The judge criticized the State's conduct, saying that it should have solved the issue before it reached the court.
'Mom will be able to come to parties'
Amit, 10, arrived at the courthouse with his mother. "We don't need this separation," he said. "I am in favor of a school for boys and girls so that we can have girlfriends and be in touch with them, and that will lead to less violence. And this way, mom will be able to come to the parties too."
The parents' representative, Dr. Aviad Hacohen, dean of the Shaarei Mishpat College, said after the course session: "It's unfortunate that there was an attempt to force parents and students to accept one-sided and offensive sex-segregation, which contradicts the lifestyle of the petitioners, who all observe mitzvot.
"Luckily, the Education Ministry came to its senses on time, and we hope that such mistakes will not be repeated in the future."
The Education Ministry said in a statement, "We are pleased with the court ruling, which green lighted the ongoing discussions of the committee appointed by Dr. Avraham, Lifshitz, director of the state religious education, which will decide on the matter.
"The petition was unnecessary to begin with, and the court rightfully expressed its faith in the state religious education administration."
On Monday, a group of parents from Petah Tikva petitioned the High Court of Justice against an Education Ministry decision to separate between boys and girls in the "Morasha" religious elementary school.

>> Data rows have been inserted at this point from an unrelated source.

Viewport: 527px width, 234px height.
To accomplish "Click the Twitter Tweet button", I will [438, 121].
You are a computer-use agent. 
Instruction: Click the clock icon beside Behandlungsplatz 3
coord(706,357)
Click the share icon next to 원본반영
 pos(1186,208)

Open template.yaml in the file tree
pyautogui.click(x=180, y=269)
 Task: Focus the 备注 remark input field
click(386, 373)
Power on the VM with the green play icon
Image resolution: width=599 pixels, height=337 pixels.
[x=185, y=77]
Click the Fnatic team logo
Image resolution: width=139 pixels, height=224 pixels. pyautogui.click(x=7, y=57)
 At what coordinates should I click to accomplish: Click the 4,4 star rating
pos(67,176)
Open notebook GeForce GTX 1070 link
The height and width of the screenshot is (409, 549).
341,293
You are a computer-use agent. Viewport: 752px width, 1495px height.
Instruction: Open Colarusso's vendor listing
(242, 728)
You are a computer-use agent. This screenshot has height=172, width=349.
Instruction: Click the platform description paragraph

Dr. Hacohen argued that "this is a serious infringement of freedom of religion and conscience."
He noted that most of the students' parents oppose sex segregation – and that this was made clear in a democratic vote held several months ago. He further argued that the intention contradicts a decision made by the Petah Tikva mayor and City Council, and its Education Administration.
According to the petition, mixed studies have been taking place in the "Morasha" elementary school for decades. From the third grade, the classrooms are separated according to gender.
Recently, however, the Religious Education Administration decided to split the school in two according to gender, with the aim of eventually creating two schools – one for boys and one for girls.
"This sex segregation fits in with the growing religious radicalization trend characterizing state religious education in the past few years," the petition claims.
"This trend seeks to impose strict halachic norms on the entire public, while strongly hurting parents who are not interested in accepting such strict norms and harming their own autonomy and that of their children, and their right to equality, freedom, freedom of religion and conscience and freedom of education."